Effectivity rate data will not be sufficiently accumulated until well into 2021.
The second goal is to determine if the vaccine is safe. Adverse events, medical problems, side-effects and other issues need to be tabulated. With a test group of 15,000 people (remember that only half of the people actually get the vaccine), the rate of adverse events may be extremely small, although very significant. It is often difficult to identify those events in such a small population, so it takes quite a bit of time before they can be truly well-tabulated.
Additionally, every adverse event identified needs to be fully investigated to determine if it was directly linked to the vaccine, or serendipitously associated. Was the cardiac arrest in patient #22,967 due to heart disease, the vaccine, or a heart issue complicated by the vaccine?
Safety and Effectiveness data will not be available until the second quarter of 2021. Premature distribution of vaccine prior to the accumulation of this data has potential problems including, an unwarranted belief in the efficacy of the vaccine and unintended medical issues that are not only health problems but that reduce the public’s willingness to take the vaccine.
ANALYSIS HURDLES
One issue that I have not seen discussed is the difficulty in analyzing the data from these trials.
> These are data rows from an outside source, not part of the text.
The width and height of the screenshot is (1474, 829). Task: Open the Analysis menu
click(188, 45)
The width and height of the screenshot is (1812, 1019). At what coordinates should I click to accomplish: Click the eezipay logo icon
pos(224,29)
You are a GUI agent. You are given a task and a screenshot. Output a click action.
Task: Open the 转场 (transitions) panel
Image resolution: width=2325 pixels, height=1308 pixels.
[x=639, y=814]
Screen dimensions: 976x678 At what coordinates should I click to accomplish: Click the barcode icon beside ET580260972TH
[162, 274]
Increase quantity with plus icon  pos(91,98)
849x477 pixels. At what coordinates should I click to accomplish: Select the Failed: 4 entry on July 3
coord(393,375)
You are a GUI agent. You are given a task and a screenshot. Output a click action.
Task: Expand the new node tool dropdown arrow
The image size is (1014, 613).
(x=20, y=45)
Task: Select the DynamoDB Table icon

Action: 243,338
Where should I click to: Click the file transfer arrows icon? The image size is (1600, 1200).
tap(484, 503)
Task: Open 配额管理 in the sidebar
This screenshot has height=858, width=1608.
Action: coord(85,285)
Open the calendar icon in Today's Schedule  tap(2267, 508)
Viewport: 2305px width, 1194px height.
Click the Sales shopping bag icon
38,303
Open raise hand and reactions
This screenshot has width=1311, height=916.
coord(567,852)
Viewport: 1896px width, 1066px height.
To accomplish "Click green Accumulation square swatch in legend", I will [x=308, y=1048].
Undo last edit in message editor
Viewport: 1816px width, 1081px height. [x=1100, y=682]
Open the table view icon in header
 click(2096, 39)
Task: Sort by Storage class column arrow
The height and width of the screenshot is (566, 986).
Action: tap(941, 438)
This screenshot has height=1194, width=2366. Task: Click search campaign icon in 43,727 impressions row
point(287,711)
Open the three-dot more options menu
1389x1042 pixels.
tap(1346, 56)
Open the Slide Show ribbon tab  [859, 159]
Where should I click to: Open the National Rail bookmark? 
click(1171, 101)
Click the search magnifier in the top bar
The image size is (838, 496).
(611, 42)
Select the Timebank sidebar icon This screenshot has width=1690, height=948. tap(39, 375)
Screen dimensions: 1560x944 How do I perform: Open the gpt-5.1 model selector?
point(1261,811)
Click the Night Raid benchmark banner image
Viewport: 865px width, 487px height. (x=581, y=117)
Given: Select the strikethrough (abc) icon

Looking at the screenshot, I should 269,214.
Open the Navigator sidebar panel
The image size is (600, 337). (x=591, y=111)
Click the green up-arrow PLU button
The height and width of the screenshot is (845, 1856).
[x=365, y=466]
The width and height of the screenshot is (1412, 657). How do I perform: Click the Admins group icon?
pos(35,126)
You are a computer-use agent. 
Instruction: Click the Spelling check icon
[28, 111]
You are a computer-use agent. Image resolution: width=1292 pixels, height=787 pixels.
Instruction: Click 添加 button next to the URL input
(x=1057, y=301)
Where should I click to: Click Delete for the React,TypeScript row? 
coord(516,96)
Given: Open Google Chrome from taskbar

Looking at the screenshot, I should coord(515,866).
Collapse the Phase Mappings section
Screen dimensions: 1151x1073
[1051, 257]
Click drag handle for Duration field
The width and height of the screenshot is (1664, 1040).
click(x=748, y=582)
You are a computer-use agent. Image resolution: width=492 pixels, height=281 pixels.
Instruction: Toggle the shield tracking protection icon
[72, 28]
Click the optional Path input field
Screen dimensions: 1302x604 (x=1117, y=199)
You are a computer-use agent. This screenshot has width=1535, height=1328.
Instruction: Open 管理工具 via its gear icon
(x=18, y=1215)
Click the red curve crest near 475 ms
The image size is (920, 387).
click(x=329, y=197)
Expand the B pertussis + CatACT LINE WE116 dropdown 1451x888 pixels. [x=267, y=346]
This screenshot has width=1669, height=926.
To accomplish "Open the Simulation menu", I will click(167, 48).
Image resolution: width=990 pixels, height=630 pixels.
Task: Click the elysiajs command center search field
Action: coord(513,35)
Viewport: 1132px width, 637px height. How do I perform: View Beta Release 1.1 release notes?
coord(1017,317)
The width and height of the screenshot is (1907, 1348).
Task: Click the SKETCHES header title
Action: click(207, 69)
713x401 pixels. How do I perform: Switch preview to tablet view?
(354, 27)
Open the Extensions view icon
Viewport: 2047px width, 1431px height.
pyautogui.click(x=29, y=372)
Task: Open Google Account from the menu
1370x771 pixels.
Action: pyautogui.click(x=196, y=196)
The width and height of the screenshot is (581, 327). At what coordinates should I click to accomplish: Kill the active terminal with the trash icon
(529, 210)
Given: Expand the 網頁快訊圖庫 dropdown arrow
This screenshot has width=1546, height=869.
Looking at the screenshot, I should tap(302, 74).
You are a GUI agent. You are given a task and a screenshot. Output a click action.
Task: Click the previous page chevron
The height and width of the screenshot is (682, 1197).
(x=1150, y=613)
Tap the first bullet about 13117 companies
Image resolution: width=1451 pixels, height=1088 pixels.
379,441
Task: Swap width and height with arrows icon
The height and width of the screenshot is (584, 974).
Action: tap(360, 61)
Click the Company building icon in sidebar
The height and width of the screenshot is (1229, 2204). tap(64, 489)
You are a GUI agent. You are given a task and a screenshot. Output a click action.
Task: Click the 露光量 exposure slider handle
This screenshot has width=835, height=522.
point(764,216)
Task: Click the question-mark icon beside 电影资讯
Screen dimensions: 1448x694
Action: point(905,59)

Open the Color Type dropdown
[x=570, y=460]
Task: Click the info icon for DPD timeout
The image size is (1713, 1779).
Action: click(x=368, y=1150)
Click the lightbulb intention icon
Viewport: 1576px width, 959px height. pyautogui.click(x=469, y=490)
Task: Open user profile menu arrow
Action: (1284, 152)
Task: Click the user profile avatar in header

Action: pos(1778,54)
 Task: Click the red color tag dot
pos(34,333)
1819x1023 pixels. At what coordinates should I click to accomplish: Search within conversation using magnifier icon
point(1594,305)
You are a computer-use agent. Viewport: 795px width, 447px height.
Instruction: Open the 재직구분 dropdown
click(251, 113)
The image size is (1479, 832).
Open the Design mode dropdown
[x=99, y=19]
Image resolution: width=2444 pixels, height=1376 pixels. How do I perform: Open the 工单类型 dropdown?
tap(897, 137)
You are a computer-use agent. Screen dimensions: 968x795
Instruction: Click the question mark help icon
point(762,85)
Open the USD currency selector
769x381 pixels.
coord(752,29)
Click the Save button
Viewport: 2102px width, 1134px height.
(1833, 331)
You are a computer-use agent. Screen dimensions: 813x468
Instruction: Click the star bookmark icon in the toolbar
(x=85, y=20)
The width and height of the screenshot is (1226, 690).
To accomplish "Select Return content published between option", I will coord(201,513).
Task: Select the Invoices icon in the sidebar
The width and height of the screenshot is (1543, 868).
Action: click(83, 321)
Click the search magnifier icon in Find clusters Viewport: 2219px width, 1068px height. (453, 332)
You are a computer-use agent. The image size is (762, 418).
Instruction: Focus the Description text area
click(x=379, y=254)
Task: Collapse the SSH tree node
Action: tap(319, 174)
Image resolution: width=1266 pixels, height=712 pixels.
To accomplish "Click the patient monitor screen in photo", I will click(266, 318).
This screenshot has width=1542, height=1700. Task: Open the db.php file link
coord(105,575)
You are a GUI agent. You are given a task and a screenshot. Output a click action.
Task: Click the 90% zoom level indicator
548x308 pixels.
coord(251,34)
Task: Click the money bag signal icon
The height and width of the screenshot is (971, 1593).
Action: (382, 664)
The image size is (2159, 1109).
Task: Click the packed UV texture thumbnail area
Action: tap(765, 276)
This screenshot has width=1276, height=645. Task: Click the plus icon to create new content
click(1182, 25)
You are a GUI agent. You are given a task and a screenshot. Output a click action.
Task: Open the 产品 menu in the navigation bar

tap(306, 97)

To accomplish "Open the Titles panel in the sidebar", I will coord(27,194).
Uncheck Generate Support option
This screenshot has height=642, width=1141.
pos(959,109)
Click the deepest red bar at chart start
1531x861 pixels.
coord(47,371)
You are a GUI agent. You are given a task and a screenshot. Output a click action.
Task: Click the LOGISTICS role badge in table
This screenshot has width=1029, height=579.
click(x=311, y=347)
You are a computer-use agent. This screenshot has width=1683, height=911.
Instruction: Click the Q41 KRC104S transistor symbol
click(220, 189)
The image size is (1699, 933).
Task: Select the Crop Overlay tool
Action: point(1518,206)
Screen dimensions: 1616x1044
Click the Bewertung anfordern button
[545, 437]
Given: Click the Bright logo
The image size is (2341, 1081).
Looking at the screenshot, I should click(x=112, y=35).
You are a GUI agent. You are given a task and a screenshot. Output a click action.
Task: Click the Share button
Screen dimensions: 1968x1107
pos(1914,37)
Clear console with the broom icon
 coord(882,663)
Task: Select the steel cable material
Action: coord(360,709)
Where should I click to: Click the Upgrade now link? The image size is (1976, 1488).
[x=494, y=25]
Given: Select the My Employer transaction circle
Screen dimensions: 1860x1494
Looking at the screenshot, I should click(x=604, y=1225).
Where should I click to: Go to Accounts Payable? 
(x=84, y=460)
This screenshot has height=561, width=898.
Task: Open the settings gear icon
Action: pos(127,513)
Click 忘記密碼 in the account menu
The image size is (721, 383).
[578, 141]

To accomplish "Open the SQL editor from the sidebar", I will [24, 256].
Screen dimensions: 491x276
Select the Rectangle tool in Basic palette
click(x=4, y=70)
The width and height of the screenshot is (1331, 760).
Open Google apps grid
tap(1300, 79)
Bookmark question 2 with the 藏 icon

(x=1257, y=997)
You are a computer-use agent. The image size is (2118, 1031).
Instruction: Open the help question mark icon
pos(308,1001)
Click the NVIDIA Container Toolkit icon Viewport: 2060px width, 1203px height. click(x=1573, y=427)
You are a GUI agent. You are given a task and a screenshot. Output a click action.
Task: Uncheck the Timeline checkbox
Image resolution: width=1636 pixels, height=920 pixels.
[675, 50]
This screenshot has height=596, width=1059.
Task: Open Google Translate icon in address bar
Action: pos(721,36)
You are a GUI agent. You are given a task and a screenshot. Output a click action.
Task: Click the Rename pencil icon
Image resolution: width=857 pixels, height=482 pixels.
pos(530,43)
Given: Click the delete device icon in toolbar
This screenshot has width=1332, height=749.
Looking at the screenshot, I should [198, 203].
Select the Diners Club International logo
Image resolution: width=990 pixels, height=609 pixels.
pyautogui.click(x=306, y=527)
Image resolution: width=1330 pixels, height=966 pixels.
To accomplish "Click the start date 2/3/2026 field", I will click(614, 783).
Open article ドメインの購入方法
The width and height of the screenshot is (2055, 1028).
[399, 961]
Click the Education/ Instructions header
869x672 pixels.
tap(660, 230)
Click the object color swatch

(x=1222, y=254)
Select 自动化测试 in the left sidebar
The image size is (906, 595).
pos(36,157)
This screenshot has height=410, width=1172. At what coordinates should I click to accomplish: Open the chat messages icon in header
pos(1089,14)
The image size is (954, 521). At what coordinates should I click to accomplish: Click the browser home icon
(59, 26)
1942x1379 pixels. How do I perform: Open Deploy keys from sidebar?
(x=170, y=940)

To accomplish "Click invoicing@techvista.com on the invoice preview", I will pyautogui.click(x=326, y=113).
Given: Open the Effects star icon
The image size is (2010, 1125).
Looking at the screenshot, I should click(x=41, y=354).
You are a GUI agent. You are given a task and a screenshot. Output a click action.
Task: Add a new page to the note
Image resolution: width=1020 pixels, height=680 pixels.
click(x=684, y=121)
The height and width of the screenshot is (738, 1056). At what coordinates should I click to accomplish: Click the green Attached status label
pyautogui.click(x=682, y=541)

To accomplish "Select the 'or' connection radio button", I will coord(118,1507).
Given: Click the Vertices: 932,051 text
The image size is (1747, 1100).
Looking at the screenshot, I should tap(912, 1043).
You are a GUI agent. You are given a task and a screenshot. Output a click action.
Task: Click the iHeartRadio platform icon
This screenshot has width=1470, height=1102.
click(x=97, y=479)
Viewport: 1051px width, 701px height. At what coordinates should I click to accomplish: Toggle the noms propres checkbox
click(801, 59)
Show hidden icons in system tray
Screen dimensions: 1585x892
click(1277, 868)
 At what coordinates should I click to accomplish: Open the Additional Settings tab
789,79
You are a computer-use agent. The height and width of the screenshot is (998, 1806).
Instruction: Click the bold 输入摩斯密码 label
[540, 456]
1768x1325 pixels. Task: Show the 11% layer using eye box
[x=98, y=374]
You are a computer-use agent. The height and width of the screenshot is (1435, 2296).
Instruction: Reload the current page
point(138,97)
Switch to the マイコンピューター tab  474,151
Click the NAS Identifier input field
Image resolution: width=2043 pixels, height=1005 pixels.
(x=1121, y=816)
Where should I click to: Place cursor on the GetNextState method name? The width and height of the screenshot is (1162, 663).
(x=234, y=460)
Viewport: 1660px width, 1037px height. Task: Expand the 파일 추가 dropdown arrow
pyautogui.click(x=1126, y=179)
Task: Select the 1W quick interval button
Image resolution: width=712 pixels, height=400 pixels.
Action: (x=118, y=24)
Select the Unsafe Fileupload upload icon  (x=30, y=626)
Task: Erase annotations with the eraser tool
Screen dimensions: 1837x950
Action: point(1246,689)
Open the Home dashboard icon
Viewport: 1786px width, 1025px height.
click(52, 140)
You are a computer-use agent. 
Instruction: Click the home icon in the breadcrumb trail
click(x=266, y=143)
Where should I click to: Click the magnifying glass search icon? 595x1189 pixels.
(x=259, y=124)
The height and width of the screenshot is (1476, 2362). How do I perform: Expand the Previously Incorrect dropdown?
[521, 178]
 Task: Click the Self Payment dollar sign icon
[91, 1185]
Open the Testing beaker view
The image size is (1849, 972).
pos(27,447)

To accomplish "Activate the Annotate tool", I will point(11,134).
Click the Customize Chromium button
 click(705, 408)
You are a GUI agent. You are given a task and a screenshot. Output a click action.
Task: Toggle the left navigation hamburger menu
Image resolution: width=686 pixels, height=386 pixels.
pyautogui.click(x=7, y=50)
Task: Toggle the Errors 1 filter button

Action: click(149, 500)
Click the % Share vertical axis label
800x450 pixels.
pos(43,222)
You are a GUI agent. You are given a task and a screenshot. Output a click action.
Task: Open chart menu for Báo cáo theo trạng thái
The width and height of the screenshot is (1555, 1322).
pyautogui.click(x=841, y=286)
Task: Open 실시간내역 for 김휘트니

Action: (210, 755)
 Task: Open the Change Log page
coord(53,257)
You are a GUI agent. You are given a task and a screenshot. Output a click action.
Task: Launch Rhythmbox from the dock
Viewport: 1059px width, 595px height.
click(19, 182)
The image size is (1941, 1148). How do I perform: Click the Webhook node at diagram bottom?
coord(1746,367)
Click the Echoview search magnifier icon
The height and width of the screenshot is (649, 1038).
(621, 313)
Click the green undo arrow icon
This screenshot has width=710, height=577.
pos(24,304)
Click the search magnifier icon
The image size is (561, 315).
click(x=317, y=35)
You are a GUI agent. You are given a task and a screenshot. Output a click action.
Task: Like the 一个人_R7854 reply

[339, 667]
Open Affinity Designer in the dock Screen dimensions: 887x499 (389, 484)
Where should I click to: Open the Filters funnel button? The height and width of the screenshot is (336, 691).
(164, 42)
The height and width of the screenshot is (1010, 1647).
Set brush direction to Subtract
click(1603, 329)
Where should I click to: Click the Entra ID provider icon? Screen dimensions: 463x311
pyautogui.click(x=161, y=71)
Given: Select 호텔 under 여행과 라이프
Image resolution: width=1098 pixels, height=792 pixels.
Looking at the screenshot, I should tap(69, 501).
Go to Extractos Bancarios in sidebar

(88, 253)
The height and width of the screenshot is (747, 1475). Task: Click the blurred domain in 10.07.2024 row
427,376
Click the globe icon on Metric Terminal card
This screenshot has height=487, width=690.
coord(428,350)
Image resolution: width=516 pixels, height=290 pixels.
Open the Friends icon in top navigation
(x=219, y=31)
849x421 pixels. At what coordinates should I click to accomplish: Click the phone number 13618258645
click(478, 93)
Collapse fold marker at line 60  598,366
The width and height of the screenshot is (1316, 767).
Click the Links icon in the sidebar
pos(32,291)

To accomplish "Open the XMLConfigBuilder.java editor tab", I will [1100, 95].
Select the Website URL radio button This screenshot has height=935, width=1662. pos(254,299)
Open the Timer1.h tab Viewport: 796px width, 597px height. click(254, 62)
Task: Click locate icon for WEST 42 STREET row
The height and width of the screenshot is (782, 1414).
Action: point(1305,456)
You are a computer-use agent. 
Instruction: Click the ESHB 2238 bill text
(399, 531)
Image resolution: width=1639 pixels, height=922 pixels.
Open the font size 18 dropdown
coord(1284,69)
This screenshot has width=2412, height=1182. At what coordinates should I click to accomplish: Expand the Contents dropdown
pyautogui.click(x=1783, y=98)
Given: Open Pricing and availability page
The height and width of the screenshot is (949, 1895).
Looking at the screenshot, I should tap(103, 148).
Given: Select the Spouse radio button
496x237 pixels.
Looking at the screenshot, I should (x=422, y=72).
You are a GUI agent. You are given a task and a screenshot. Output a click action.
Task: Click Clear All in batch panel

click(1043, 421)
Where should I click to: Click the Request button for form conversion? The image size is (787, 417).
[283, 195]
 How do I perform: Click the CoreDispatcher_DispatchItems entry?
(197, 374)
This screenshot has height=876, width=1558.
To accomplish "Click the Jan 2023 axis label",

The simplistic view is that if you test 30,000 people, half with vaccine, half with placebo, you wait a few months and then you look to see how many of those people were infected; you compare the two groups and you get a percentage of protection for the vaccinated individuals.
Unfortunately, this is not so simple. Here is why.
Patients recruited into the Phase 3 trials are diverse. We know that the diversity is of age, sex, race and ethnicity. However, it is also diverse geographically. There is a variety with respect to urban/rural, high-infection areas/low-infection area, state, country and continent. With this diversity, how do you actually compare infection rates, hospitalization rates and death rates?
- Is someone who has been hospitalized in the suburbs of London comparable to someone who was infected in Oakland, CA? Or Brazil? Or Taiwan? Were the hospitalization criteria the same or different? What was the infection rate in the two areas? What was the positivity rate? Were both viruses identical or were there mutations between the strains?
- Are low infection rates for people over the age of 60 due to the fact that ALL of them observed CDC guidelines including masks and limited travel outside of their house? Is that why there is little difference between vaccinated and non-vaccinated people in that age group?
- What were the viral spread conditions present in the area when someone got infected? Was it increasing? Decreasing? Is there a difference?
There are many more issues. The point here is that analyzing this data is not simple. The complexity of the analyses add to the time before submission of results to the FDA can be made and add to the time it takes the scientists at the FDA, CDC and NIH to review that data and make conclusions.
These are the reasons that the educated scientists in the government are looking to late 2021 before distribution of vaccines can be made…REALITY.